08 Expense Ratio Calculator
A small fee, a widening gap.
A fund's expense ratio looks tiny on paper. Compounded over decades, the gap it opens between gross and net is anything but.
—
How to read this tool What each input changes
Every fund charges an expense ratio, skimmed from returns before they ever reach you. This shows the gap that one quiet number opens up over time.
- Investment amount
- The sum you invest. The rupee cost of fees scales directly with it.
- Gross annual return
- The return the fund earns before fees. The expense ratio is netted out of this every year.
- Expense ratio
- The fund's annual fee, as a percentage. It looks tiny, but it compounds against you for every year you hold the fund.
- Holding period
- How long you stay invested. The gap widens the longer you hold, because fees paid early also forfeit all of their future compounding.
We would rather you saw the cost.
The expense ratio is the quietest number in investing. It never lands on a statement, never triggers an alert, and never stops working against your returns. Much of the industry is content to leave it exactly that quiet.
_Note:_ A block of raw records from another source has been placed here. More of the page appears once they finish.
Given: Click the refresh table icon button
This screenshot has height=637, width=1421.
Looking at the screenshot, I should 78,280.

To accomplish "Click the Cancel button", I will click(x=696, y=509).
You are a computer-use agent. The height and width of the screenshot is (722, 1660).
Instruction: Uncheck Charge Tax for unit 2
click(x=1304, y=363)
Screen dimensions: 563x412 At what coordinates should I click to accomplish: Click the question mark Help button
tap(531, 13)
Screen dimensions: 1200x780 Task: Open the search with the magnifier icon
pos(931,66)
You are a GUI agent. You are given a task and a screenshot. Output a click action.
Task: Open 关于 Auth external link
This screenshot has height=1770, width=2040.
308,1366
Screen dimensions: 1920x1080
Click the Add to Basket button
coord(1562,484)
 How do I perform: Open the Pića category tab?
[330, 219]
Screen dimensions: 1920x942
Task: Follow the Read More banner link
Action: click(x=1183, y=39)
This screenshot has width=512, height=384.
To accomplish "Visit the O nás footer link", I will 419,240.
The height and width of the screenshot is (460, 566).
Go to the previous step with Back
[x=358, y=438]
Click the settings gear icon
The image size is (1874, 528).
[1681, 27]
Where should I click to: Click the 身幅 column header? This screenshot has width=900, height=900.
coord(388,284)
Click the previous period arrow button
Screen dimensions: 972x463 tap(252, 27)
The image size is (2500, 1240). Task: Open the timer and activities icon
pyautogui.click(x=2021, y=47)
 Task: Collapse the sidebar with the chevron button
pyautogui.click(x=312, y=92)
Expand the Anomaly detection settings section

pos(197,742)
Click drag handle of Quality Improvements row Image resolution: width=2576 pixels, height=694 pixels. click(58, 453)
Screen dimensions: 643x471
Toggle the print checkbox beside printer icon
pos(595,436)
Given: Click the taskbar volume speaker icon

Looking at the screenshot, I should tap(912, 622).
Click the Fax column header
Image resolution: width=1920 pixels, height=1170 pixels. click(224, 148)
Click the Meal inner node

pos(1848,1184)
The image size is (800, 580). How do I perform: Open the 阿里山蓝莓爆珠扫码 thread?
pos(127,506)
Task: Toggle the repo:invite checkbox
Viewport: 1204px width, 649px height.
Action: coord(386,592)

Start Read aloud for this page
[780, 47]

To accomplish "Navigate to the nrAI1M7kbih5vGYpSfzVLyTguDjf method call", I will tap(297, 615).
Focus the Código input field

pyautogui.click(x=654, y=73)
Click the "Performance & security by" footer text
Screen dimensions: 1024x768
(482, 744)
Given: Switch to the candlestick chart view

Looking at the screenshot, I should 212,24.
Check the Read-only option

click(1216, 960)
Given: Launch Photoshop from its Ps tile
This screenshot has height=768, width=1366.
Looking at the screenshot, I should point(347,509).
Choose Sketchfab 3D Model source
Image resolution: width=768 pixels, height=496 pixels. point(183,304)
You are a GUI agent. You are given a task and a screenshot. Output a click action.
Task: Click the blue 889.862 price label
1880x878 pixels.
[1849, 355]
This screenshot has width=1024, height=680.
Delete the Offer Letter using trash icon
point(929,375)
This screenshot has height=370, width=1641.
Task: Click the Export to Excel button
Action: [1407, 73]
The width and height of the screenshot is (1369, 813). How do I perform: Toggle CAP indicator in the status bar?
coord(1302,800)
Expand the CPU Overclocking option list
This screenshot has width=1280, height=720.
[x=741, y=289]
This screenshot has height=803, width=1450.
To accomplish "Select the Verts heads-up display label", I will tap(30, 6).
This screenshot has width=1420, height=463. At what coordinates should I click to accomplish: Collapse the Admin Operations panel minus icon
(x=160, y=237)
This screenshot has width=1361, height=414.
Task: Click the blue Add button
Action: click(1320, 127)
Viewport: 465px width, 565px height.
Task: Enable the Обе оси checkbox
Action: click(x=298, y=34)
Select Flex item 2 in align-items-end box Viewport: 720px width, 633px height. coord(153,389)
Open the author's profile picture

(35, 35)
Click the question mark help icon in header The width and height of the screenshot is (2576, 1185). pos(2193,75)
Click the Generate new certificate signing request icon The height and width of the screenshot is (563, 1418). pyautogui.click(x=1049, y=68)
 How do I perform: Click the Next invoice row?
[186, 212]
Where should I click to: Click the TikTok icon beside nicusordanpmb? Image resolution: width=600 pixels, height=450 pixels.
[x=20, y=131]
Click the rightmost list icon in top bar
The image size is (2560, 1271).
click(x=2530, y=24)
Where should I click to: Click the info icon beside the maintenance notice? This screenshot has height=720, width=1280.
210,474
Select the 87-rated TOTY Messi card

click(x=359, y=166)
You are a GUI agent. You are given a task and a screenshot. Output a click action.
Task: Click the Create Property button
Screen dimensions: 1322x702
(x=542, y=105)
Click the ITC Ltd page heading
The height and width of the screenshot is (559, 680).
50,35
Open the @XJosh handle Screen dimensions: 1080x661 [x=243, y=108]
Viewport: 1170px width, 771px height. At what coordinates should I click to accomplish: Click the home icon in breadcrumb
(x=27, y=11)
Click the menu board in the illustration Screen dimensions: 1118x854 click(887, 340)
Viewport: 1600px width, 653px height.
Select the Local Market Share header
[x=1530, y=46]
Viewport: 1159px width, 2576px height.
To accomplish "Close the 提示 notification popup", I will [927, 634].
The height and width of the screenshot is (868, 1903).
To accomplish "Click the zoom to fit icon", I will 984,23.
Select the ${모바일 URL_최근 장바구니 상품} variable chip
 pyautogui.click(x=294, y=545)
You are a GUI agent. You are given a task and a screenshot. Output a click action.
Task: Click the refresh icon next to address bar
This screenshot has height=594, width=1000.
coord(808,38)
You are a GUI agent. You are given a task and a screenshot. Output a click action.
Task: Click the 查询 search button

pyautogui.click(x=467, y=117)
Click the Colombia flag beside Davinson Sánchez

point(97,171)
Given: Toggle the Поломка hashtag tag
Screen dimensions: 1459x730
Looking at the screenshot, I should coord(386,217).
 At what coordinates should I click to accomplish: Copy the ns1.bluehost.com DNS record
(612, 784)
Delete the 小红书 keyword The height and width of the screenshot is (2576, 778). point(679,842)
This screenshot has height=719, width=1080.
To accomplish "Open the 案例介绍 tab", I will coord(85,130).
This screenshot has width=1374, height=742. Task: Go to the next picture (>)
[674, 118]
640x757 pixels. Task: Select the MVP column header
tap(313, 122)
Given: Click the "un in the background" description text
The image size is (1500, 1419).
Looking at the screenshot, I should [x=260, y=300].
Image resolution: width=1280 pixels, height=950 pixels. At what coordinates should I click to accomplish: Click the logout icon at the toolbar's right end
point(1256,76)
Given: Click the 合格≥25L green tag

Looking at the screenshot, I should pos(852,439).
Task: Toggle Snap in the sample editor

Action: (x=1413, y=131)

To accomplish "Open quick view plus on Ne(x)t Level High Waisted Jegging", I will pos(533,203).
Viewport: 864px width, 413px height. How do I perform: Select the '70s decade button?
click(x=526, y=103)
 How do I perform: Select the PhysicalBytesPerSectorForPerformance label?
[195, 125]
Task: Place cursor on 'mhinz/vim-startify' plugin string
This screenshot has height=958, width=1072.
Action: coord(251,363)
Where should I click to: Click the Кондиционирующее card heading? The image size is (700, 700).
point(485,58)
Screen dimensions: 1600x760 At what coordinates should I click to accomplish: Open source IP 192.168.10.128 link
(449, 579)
We built this calculator to pull that number into the open. Third Rock Wealth earns a distribution commission, set by SEBI and disclosed in every scheme document, and we would still rather you knew precisely what a fund costs before you commit a single rupee to it.
Nothing about your money should be hidden from you, least of all by the people you trust to look after it.
For illustrative purposes only. Mutual fund investments are subject to market risks. Past returns do not guarantee future performance. This tool does not constitute investment advice.